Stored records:
□ □ □ □ □ □ □
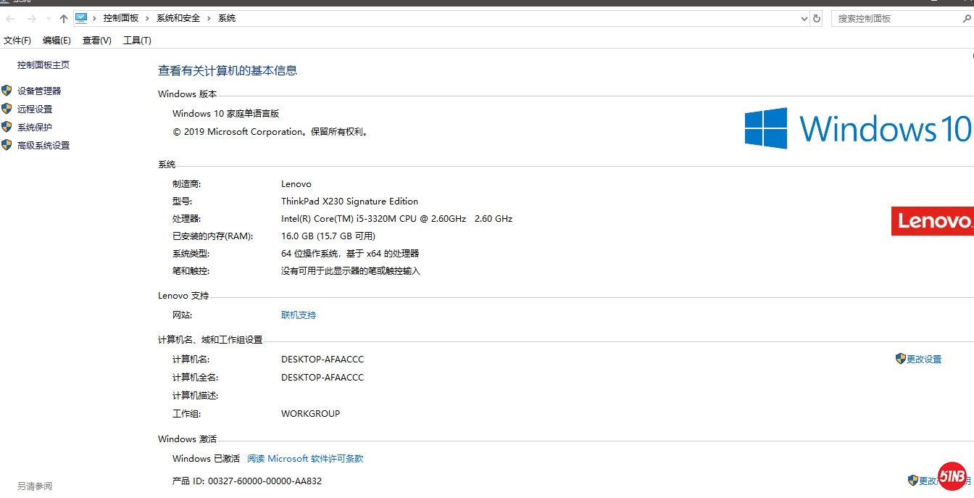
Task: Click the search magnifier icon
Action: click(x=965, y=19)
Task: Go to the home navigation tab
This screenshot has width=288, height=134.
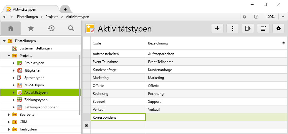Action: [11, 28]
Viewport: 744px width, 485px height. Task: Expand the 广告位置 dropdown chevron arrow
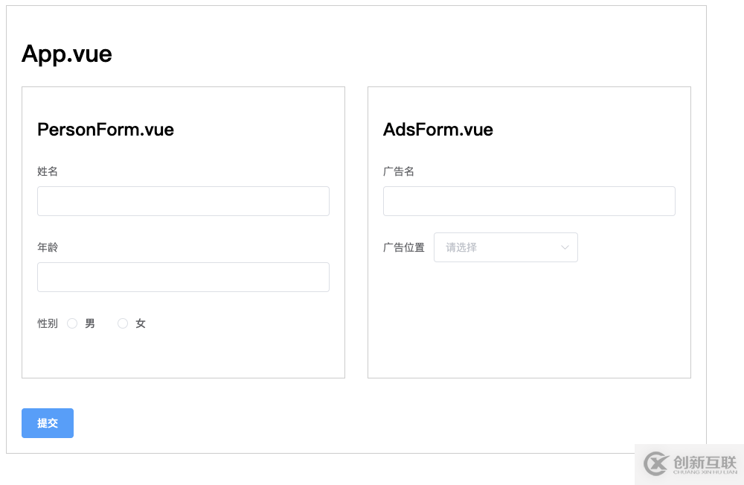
□ □ □ □ □ □ □
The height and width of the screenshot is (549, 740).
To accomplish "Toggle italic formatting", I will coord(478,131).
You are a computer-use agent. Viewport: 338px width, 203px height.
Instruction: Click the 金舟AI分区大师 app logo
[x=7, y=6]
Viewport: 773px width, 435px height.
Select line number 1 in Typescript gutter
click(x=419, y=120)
□ □ □ □ □ □ □
- _Task prompt_:
Spot every line in the entries that includes the word "Viewport", and copy each one out.

- _Exercise output_:
Viewport: 744px width, 485px height. Task: Expand the 广告位置 dropdown chevron arrow
You are a computer-use agent. Viewport: 338px width, 203px height.
Viewport: 773px width, 435px height.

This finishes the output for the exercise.